Home | About | Sematext search-lucene.com search-hadoop.com
 Search Hadoop and all its subprojects:

Switch to Threaded View
Flume, mail # user - send the whole logs


Copy link to this message
-
Re: send the whole logs
Jeff Lord 2013-10-12, 06:05
So if you use trunk and set the keepFields property to true than the
Timestamp and Hostname will be preserved in the body of the event now.

https://github.com/apache/flume/blob/trunk/flume-ng-doc/sphinx/FlumeUserGuide.rst#syslog-sources
On Fri, Oct 11, 2013 at 7:29 AM, David Sinclair <
[EMAIL PROTECTED]> wrote:

> Ah, now I understand. The syslog source is currently parsing out some of
> the fields and putting them in as headers, e.g. facility, severity,
> timestamp, hostname.
>
> If you want to have it output in the original format, you can implement
> a EventSerializer.  You could take a look at SyslogAvroEventSerializer to
> see how it deals with the syslog Flume event. Or implement your
> own SyslogUDPSource that puts the entire message in the Flume event's body.
>
> dave
>
>
> On Fri, Oct 11, 2013 at 3:36 AM, Martinus m <[EMAIL PROTECTED]> wrote:
>
>> Hi David,
>>
>> Actually the requirement is I need to send the whole logs info as the
>> original one, before someone else do the MR on it.

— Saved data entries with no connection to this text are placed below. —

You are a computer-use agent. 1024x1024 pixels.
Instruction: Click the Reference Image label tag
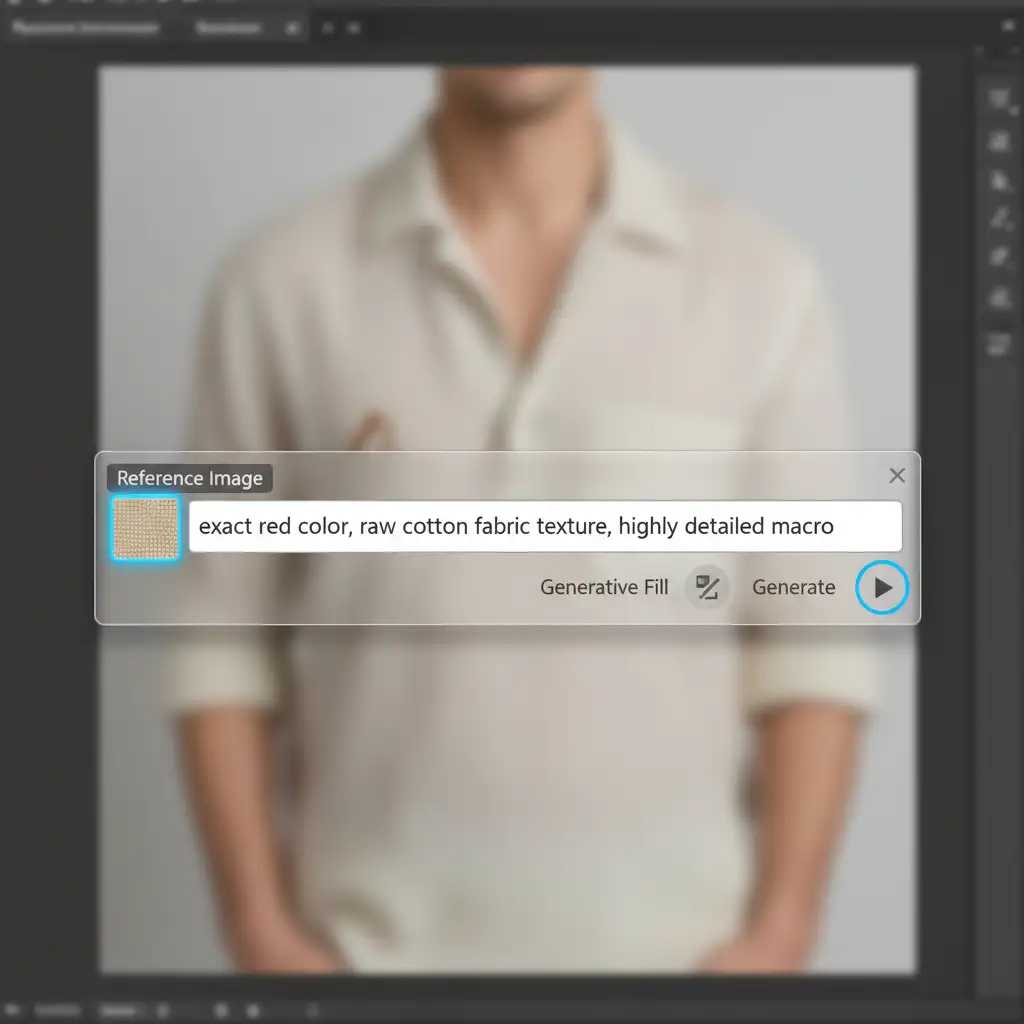pos(190,478)

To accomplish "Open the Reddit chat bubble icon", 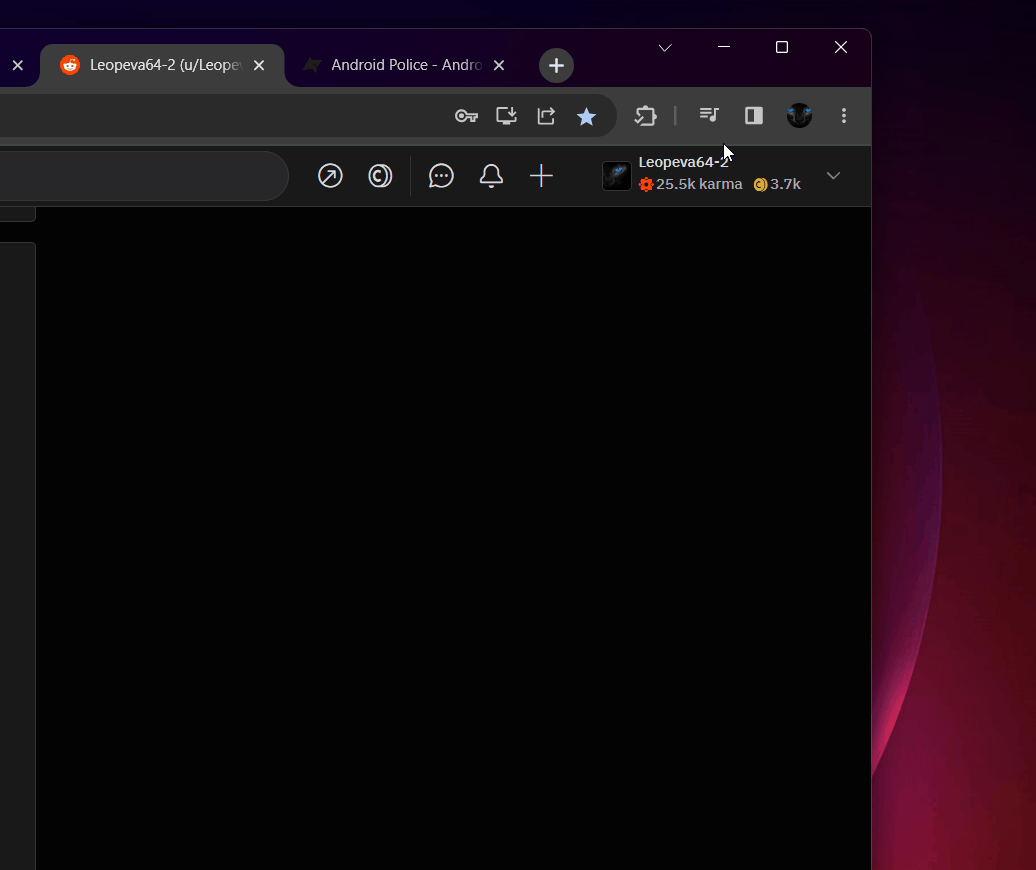I will [441, 176].
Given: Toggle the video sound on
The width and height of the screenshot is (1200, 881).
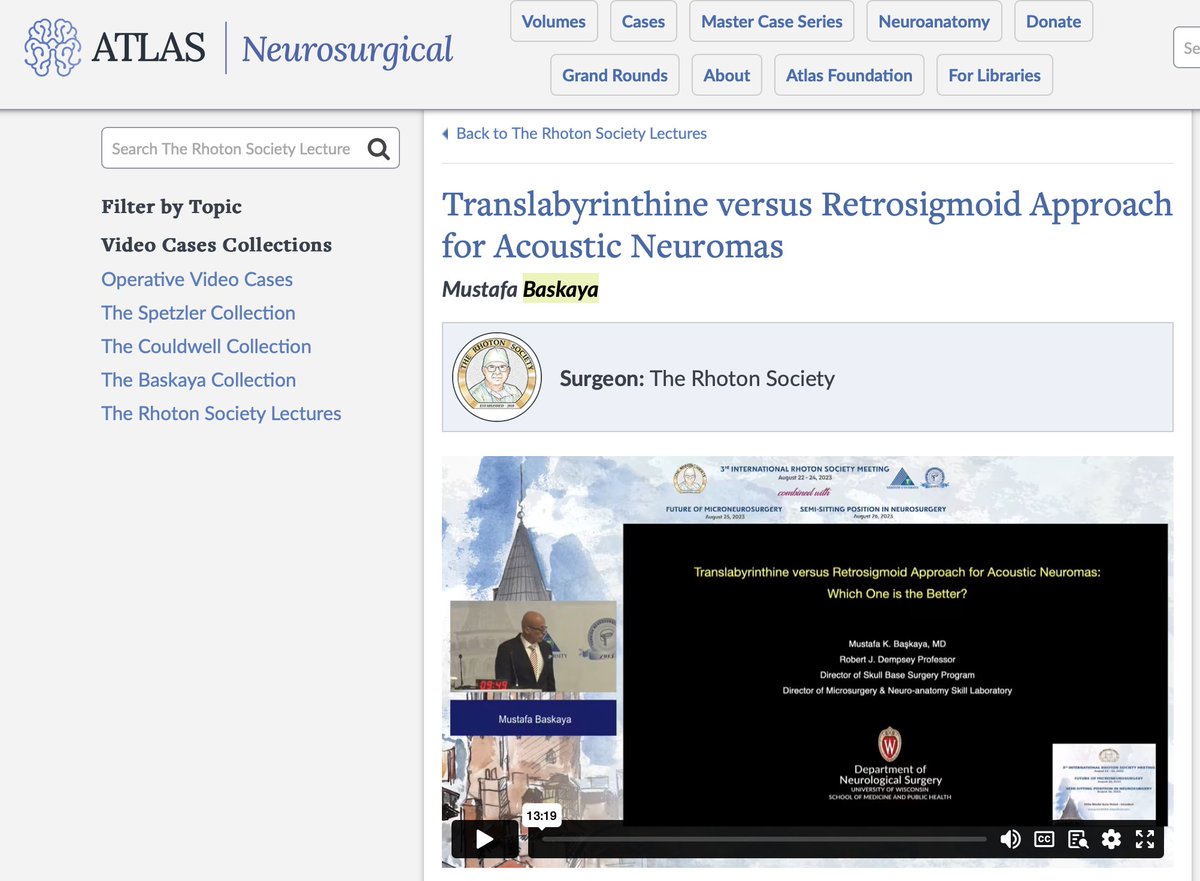Looking at the screenshot, I should pyautogui.click(x=1010, y=839).
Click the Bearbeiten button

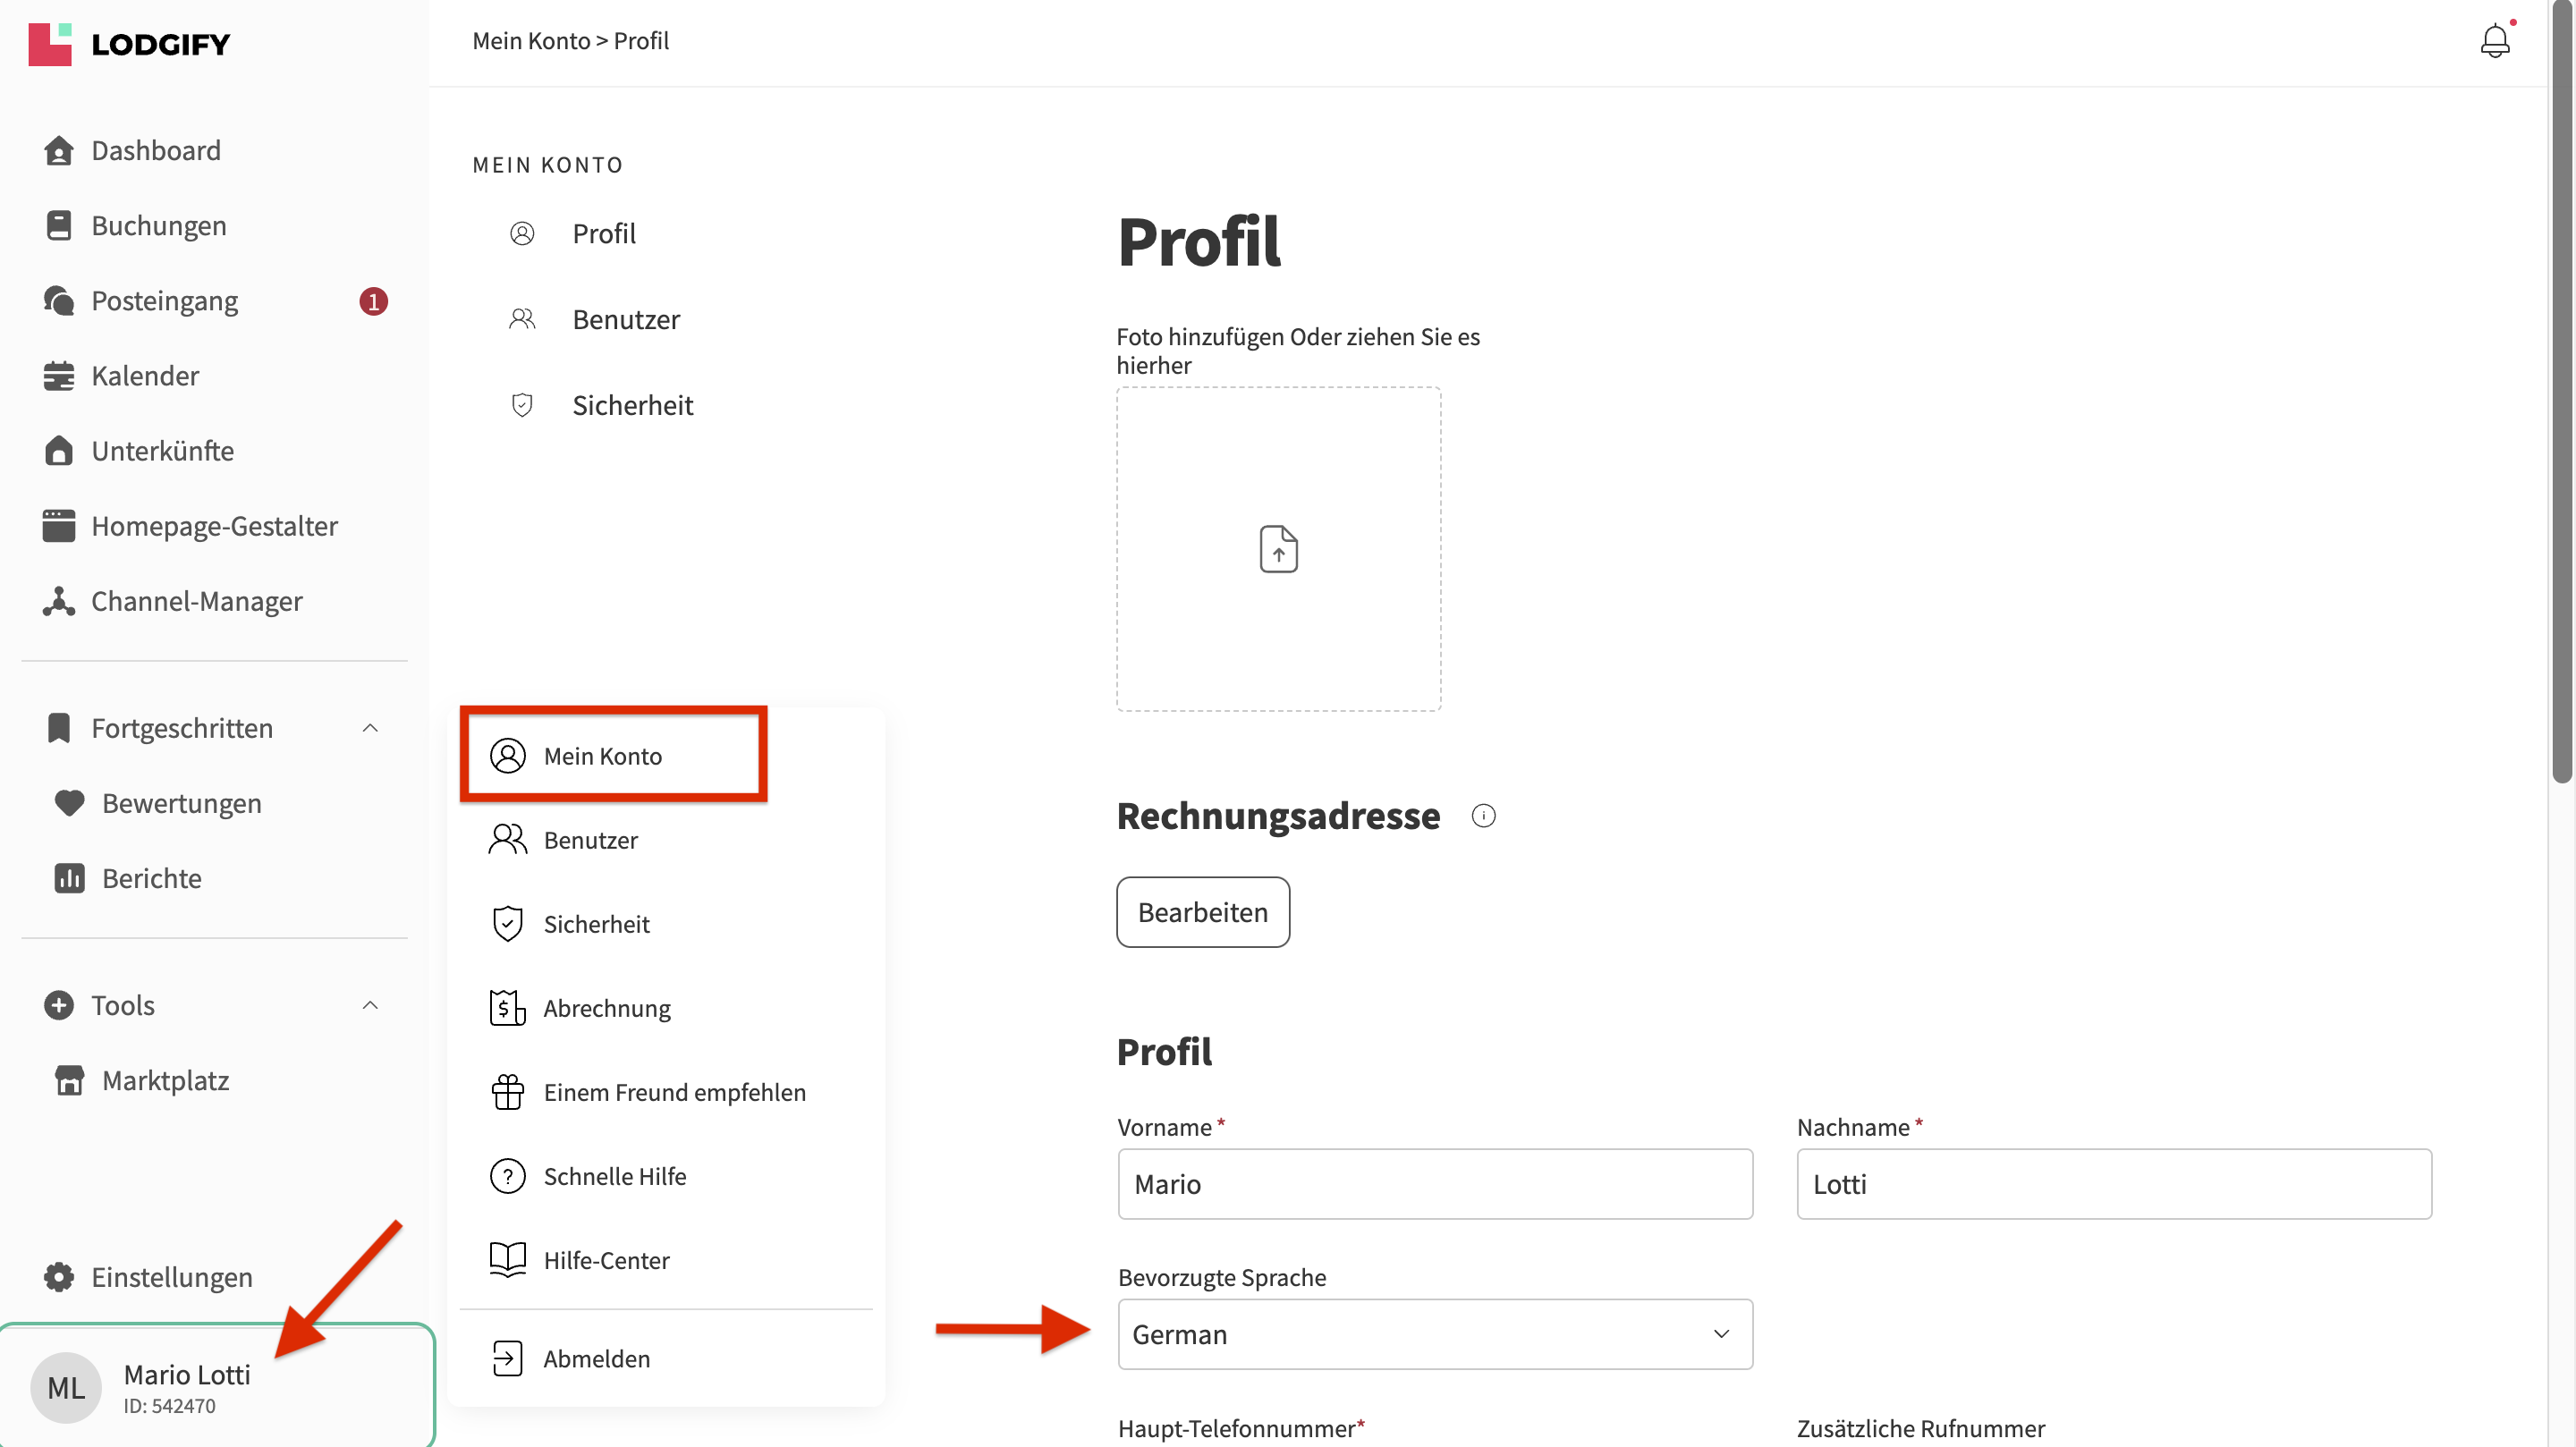1203,912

Is there any other
>> options in Flume configurations that I can do this?
>>
>> Thanks.
>>
>> Martinus
>>
>>
>> On Wed, Oct 9, 2013 at 8:53 PM, David Sinclair <
>> [EMAIL PROTECTED]> wrote:
>>
>>> That is the original timestamp; just in seconds since epoch, not
>>> formatted as a string. Could you parse that in MR to a date if you need to
>>> manipulate it as such?
>>>
>>>
>>> On Wed, Oct 9, 2013 at 3:52 AM, Martinus m <[EMAIL PROTECTED]>wrote:
>>>
>>>> Hi Hari,
>>>>
>>>> Thanks, it's worked, but it's timestamp information doesn't looks like
>>>> the original one :
>>>>
>>>> {timestamp=1381304766000, host=flume, Severity=6, Facility=3}
>>>>
>>>> The original one is like below :
>>>>
>>>> Oct  9 07:46:06 flume
>>>>
>>>> Is there any other configuration that I miss to make this header just
>>>> looks like the original message?
>>>>
>>>> Thanks,
>>>>
>>>> Martinus
>>>>
>>>>
>>>> On Wed, Oct 9, 2013 at 3:29 PM, Hari Shreedharan <
>>>> [EMAIL PROTECTED]> wrote:
>>>>
>>>>>  text does not write the headers, try HEADER_AND_TEXT
>>>>>
>>>>>
>>>>> Thanks,
>>>>> Hari
>>>>>
>>>>> On Tuesday, October 8, 2013 at 11:26 PM, Martinus m wrote:
>>>>>
>>>>> Hi Hari,
>>>>>
>>>>> I tried to add below serializers in my flume.conf :
>>>>>
>>>>> agent.sinks.s3Sink.serializer = text
>>>>>
>>>>> And it's still doesn't have timestamp (date) info from the original
>>>>> log message :
>>>>>
>>>>> Thanks,
>>>>>
>>>>> Martinus
>>>>>
>>>>>
>>>>>
>>>>> On Wed, Oct 9, 2013 at 1:45 PM, Hari Shreedharan <
>>>>> [EMAIL PROTECTED]> wrote:
>>>>>
>>>>>  The timestamp is in the event header. You would need to use a
>>>>> serializer which also writes out the headers.
>>>>>
>>>>>
>>>>> Thanks,
>>>>> Hari
>>>>>
>>>>> On Tuesday, October 8, 2013 at 7:35 PM, Martinus m wrote:
>>>>>
>>>>> Hi David,
>>>>>
>>>>> I'm using Syslog UDP source and on the syslog messages it have it's
>>>>> timestamp for each message. I also use HDFS sink, but when I saw the result
>>>>> message on HDFS folder, it doesn't have the timestamp (date) info.
>>>>>
>>>>> Thanks,
>>>>>
>>>>> Martinus
>>>>>
>>>>>
>>>>> On Tue, Oct 8, 2013 at 9:01 PM, David Sinclair <
>>>>> [EMAIL PROTECTED]> wrote:
>>>>>
>>>>> Martinus,
>>>>>
>>>>> Can you give a little more details? It sounds like you want to use the
>>>>> Spooling Directory Source,
>>>>> http://flume.apache.org/FlumeUserGuide.html#spooling-directory-source,
>>>>> but if you can be clearer about your requirements, I may be able to help
>>>>> you better.
>>>>>
>>>>> dave
>>>>>
>>>>>
>>>>> On Tue, Oct 8, 2013 at 6:45 AM, Martinus m <[EMAIL PROTECTED]>wrote:
>>>>>
>>>>> Hi,
>>>>>
>>>>> What configurations should I put on flume.conf to get the whole logs
>>>>> message to be put into the sink?
>>>>>
>>>>> Thanks.
>>>>>
>>>>> Martinus
>>>>>
>>>>>
>>>>>
>>>>>
>>>>>
>>>>>
>>>>>
>>>>
>>>
>>
>